WRITTEN EXERCISE: Locate each line in the listing below that contains the word "agent", matching case exactly, and copy those lines.

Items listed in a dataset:
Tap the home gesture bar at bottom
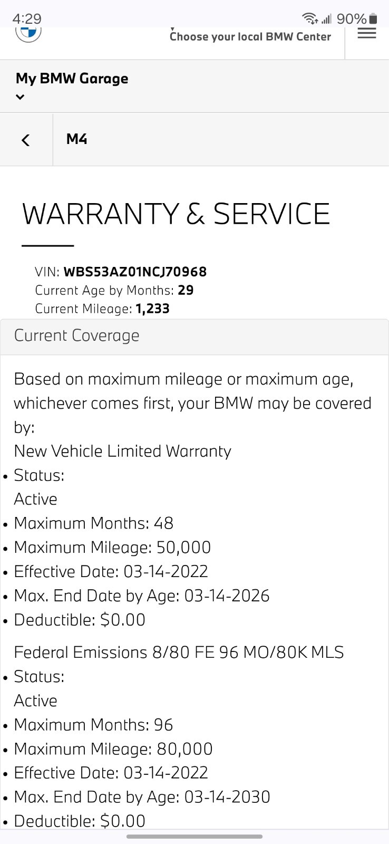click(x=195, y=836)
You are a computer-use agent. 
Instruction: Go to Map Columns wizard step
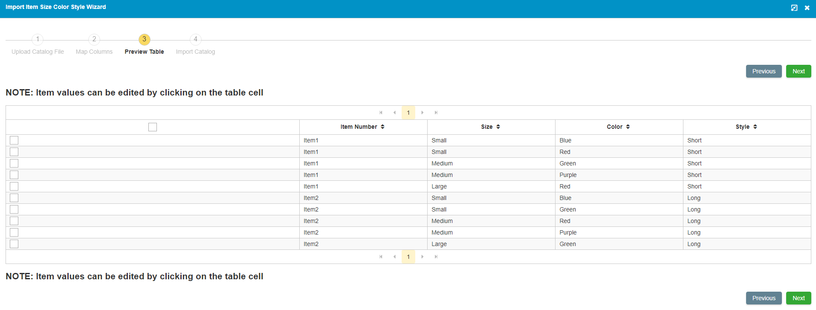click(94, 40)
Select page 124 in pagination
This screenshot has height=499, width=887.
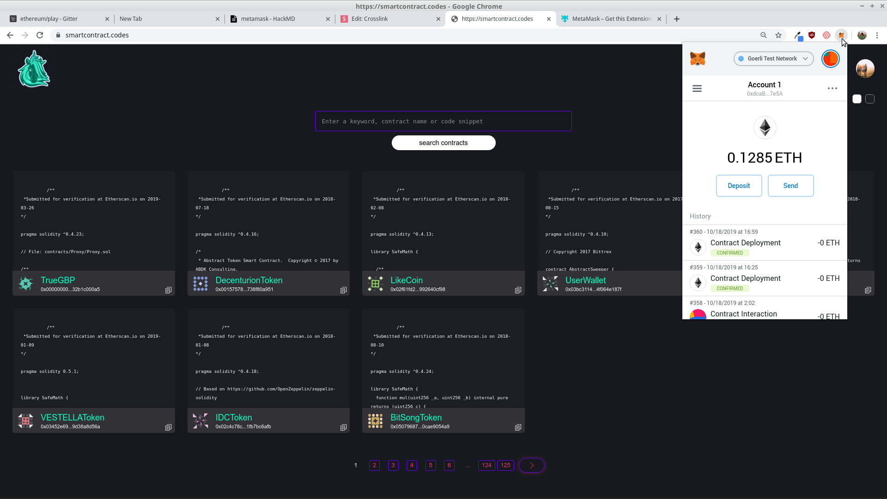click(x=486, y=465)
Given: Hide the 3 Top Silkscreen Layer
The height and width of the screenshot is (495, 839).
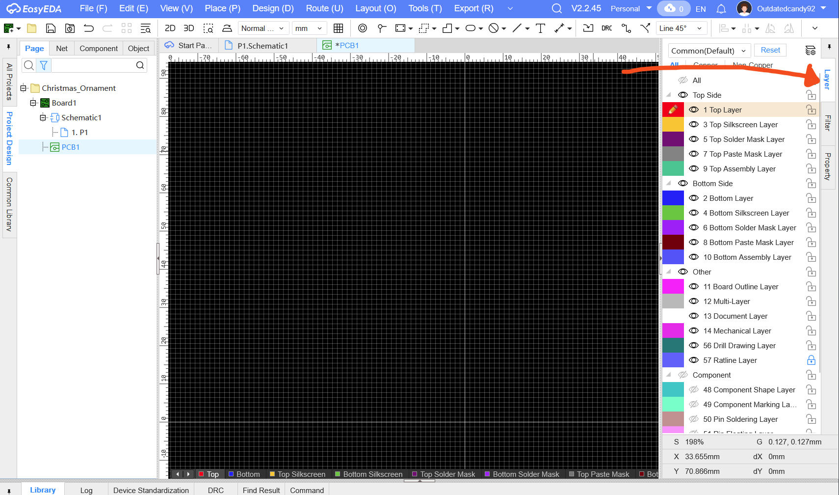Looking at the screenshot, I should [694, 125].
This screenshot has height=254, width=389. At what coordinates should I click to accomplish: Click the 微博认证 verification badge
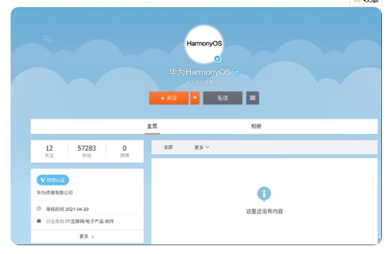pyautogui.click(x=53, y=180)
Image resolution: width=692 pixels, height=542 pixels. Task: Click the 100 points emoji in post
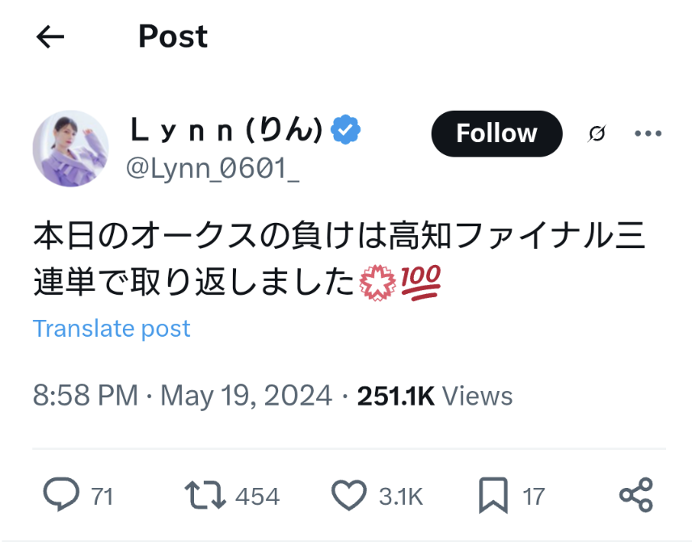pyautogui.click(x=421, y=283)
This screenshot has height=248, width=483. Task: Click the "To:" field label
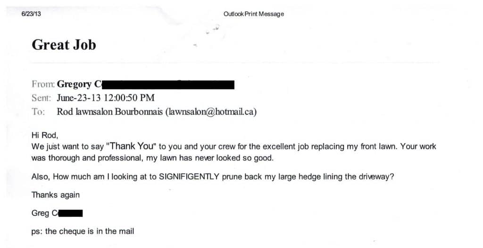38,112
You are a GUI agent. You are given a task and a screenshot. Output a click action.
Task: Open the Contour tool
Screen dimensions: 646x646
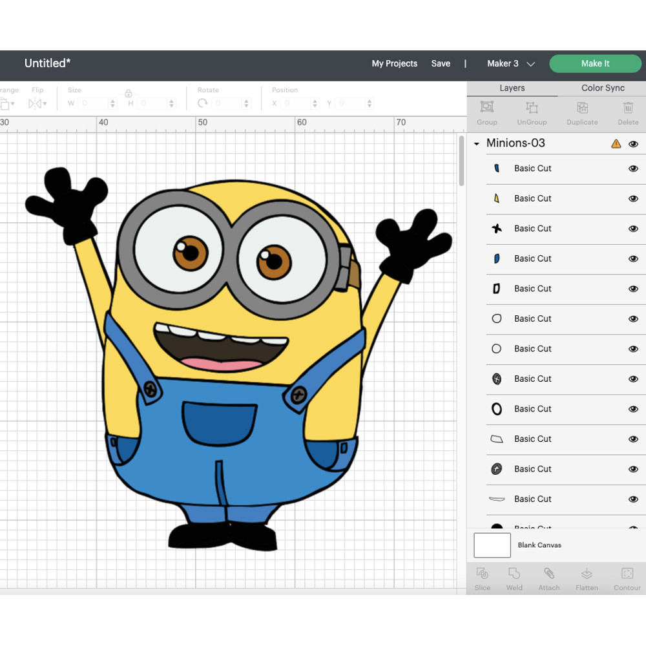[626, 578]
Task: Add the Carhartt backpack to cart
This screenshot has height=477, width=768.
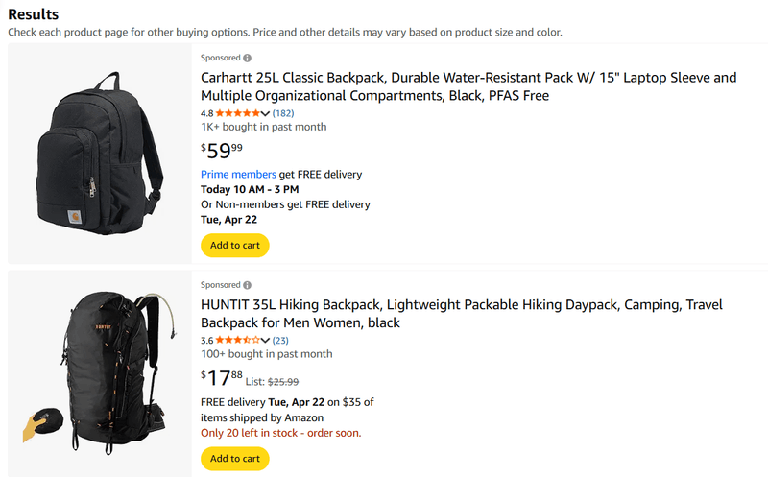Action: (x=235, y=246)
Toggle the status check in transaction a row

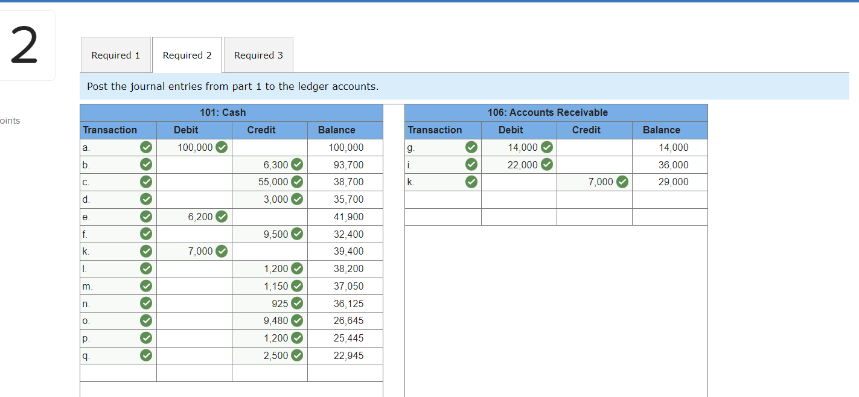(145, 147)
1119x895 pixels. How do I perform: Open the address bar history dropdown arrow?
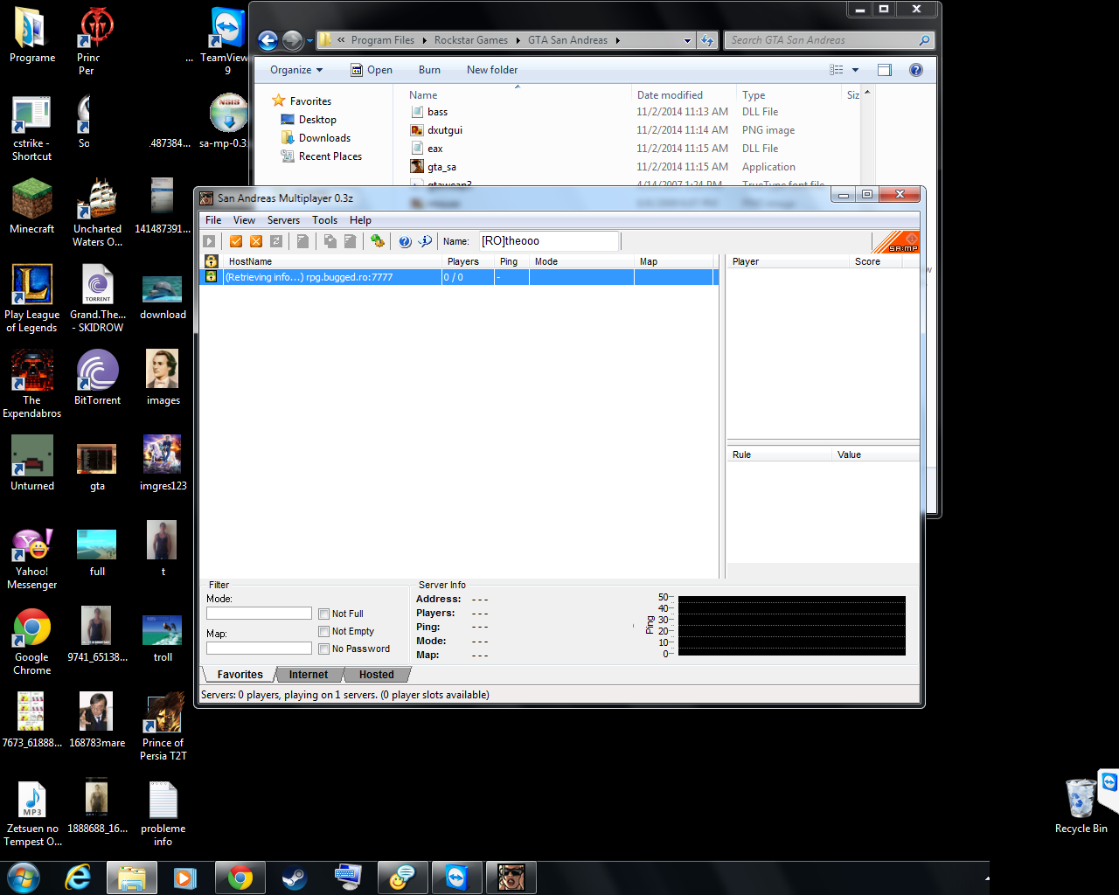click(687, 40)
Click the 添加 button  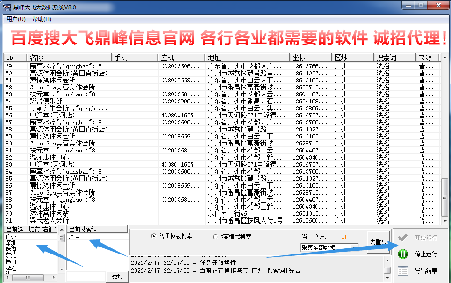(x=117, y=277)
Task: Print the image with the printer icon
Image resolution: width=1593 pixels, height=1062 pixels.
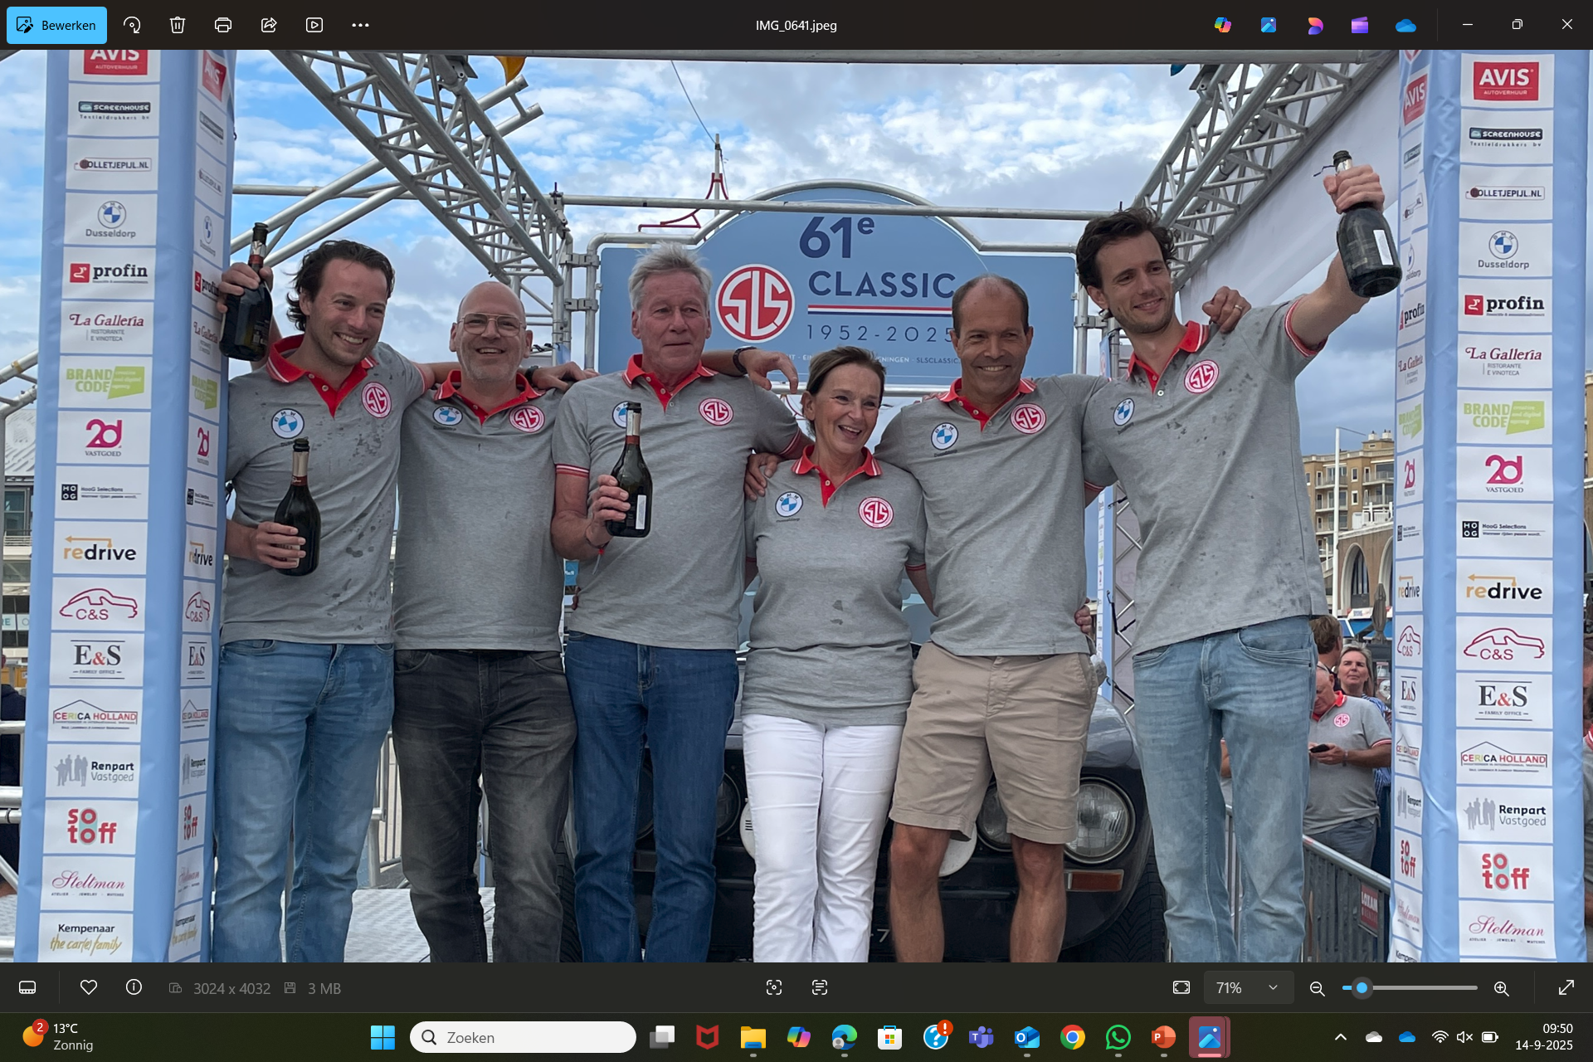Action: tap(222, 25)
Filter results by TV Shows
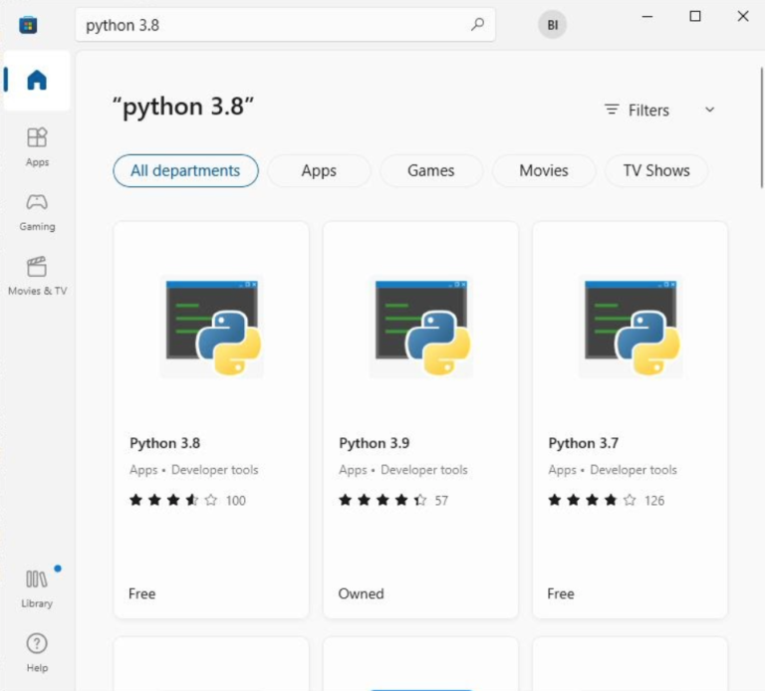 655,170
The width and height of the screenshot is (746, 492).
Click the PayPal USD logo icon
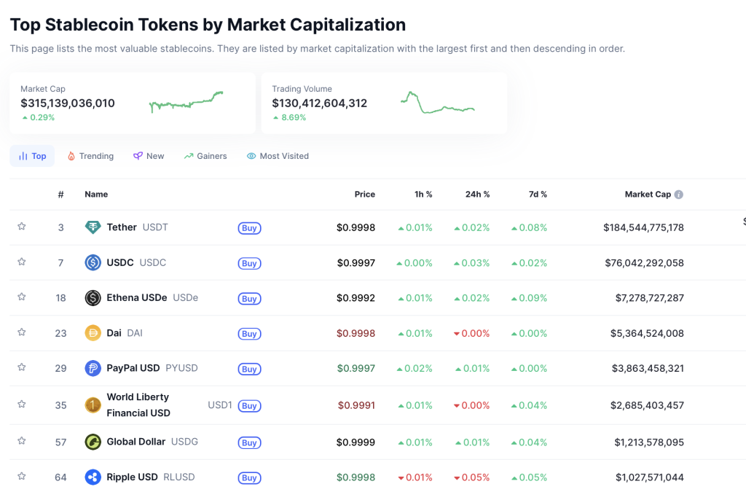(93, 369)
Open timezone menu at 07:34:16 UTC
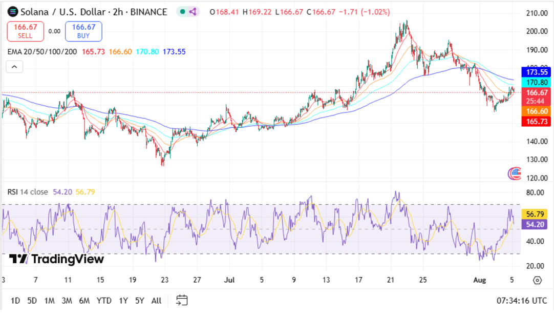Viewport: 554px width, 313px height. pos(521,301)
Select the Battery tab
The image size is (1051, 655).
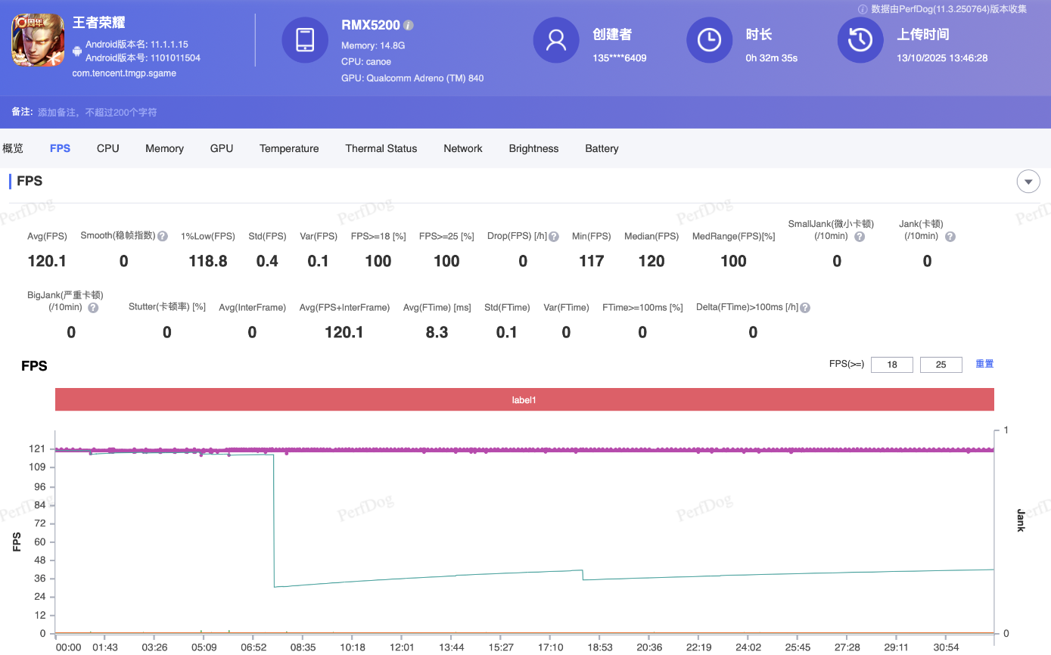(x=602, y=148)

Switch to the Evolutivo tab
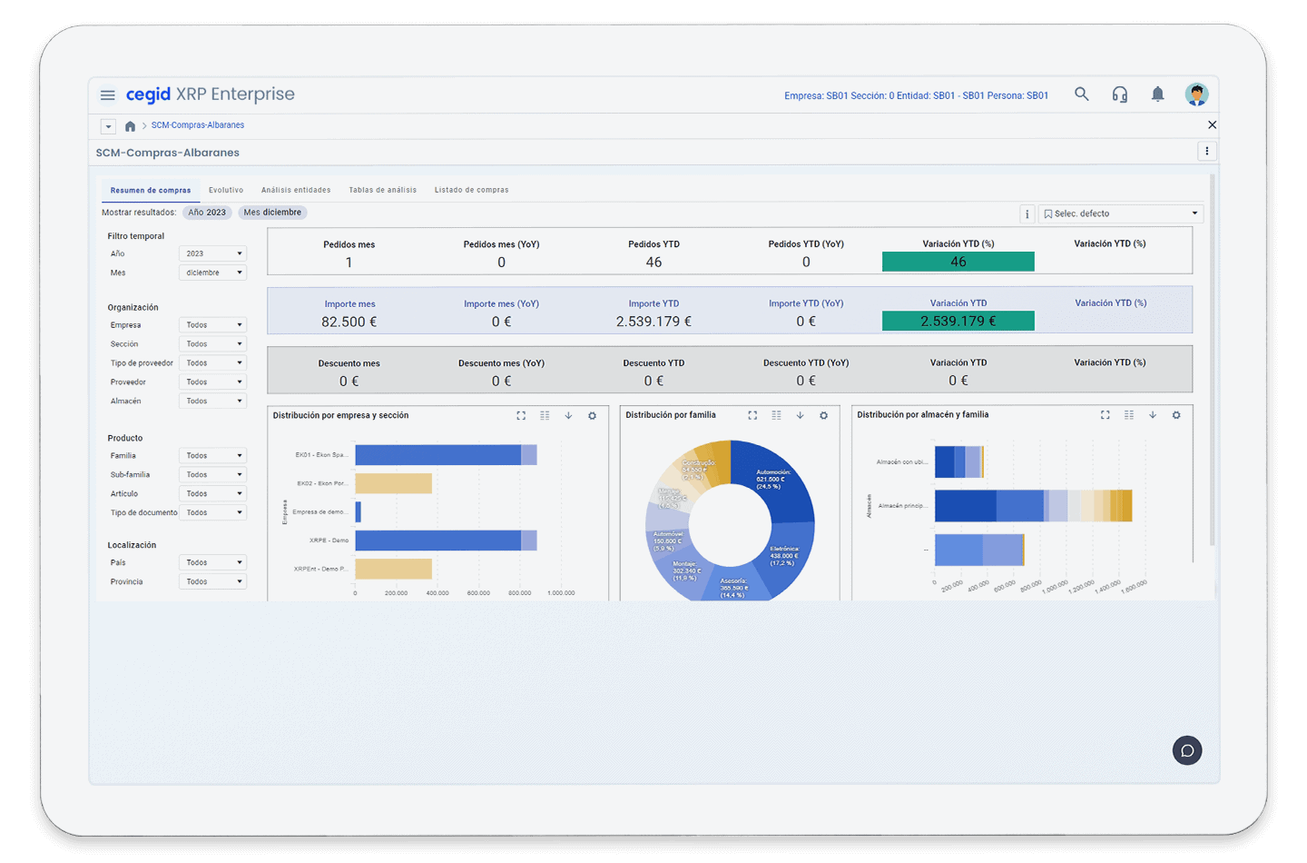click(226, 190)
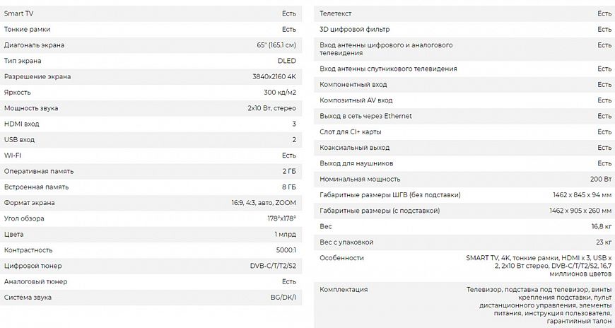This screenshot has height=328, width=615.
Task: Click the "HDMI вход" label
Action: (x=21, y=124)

THE SOLUTION:
You are a computer-use agent. 
You are a GUI agent. You are given a task and a screenshot. Output a click action.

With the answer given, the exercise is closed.